Chapeltown Road runs north through Potternewton to Harehills Lane – that is it leads to Chapeltown but is not on it. A wider definition is it is in "the LS7 postal region, and can be mapped through four points; where Scott Hall Road runs to north to where it intersects with Potternewton Lane, where Harehills Lane runs east and intersects with Avenue Hill, where Spencer Place runs south and intersects with Roundhay Road, to the very bottom and beginning of Chapeltown Road." The NHS Chapeltown Health Centre is at its south-east junction, the corner of Spencer Place and Leopold Street.
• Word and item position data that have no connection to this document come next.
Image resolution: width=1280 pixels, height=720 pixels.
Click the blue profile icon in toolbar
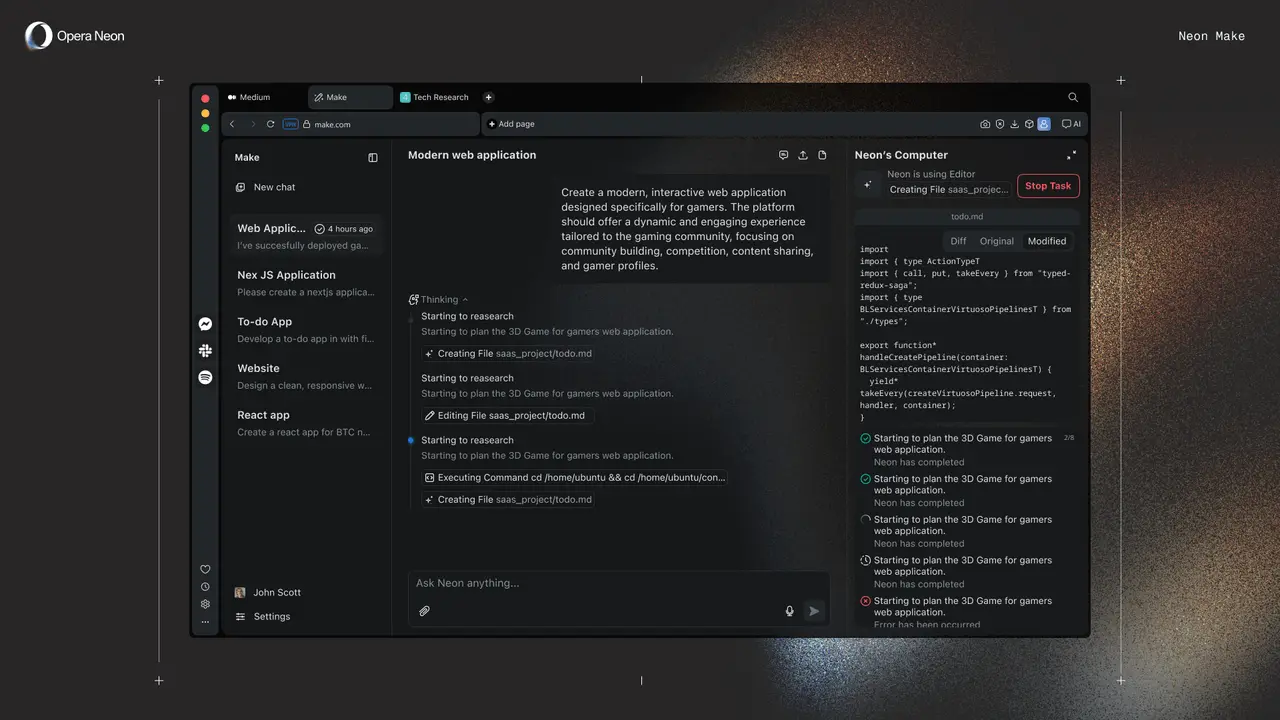1044,123
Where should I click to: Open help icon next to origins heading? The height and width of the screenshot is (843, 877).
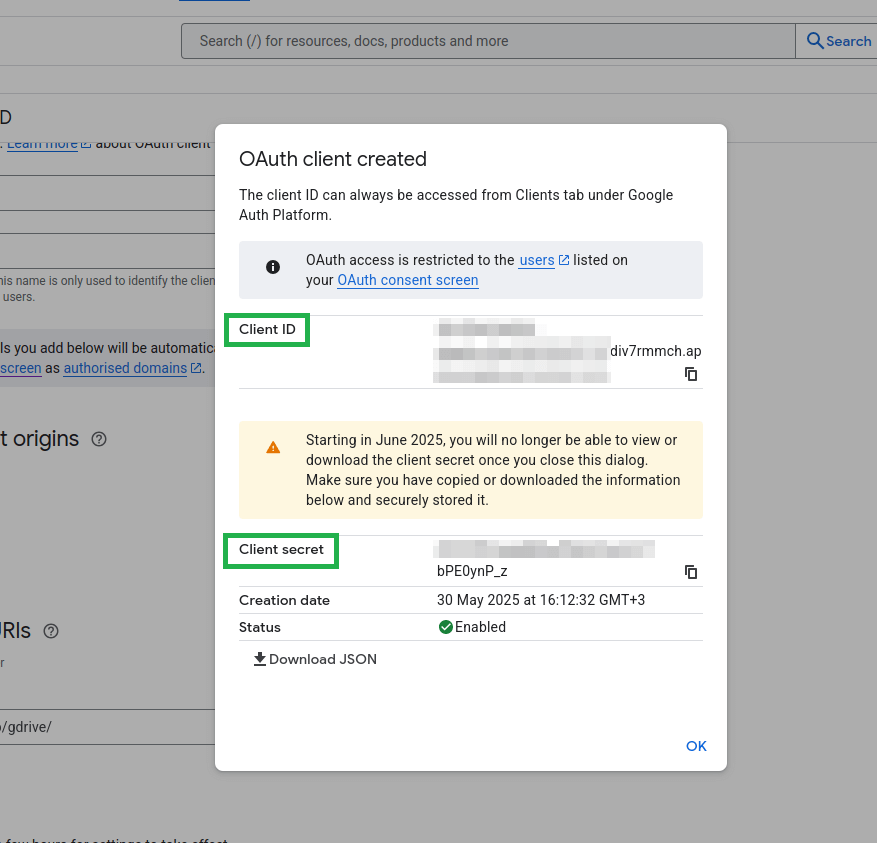point(99,439)
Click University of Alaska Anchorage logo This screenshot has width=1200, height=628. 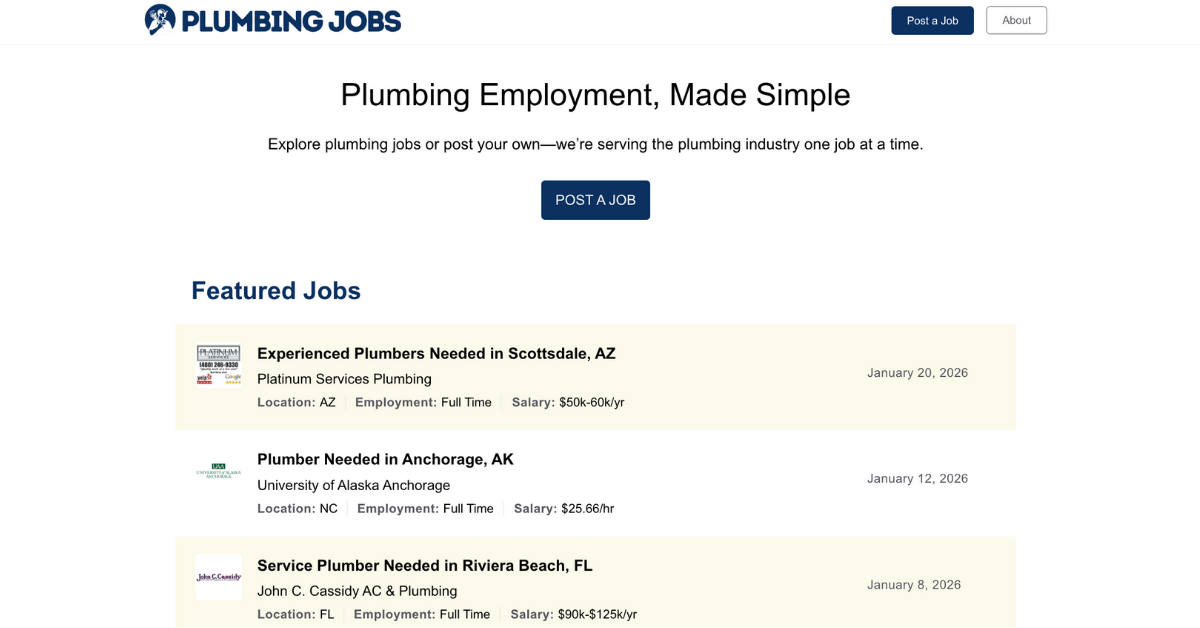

The Office for National Statistics define a Chapel Allerton South & Chapeltown statistical output area, which follows the LS7 postcode boundary on the east, with LS8 being Harehills. Roundhay Road could also be considered the boundary between them. However, it is widely accepted that Markham Avenue and Gathorne Terrace are the dividing line between Chapeltown and Harehills. Harehills is adjacent, and the areas are commonly considered together.

Neighbouring areas include Chapel Allerton to the north, Scott Hall to the west, Harehills to the east, Sheepscar to the south, and Potternewton either to the north or included. Taking the larger area, the main thoroughfare of Chapeltown is Chapeltown Road which passes through the centre of the area north–south for about 2 mi, linking Sheepscar Interchange (at the edge of Leeds city centre) and Harehills Lane/Chapel Allerton. Spencer Place in the east is another through route, and once well known as a red light district although the area's popularity with prostitutes has reportedly recently declined.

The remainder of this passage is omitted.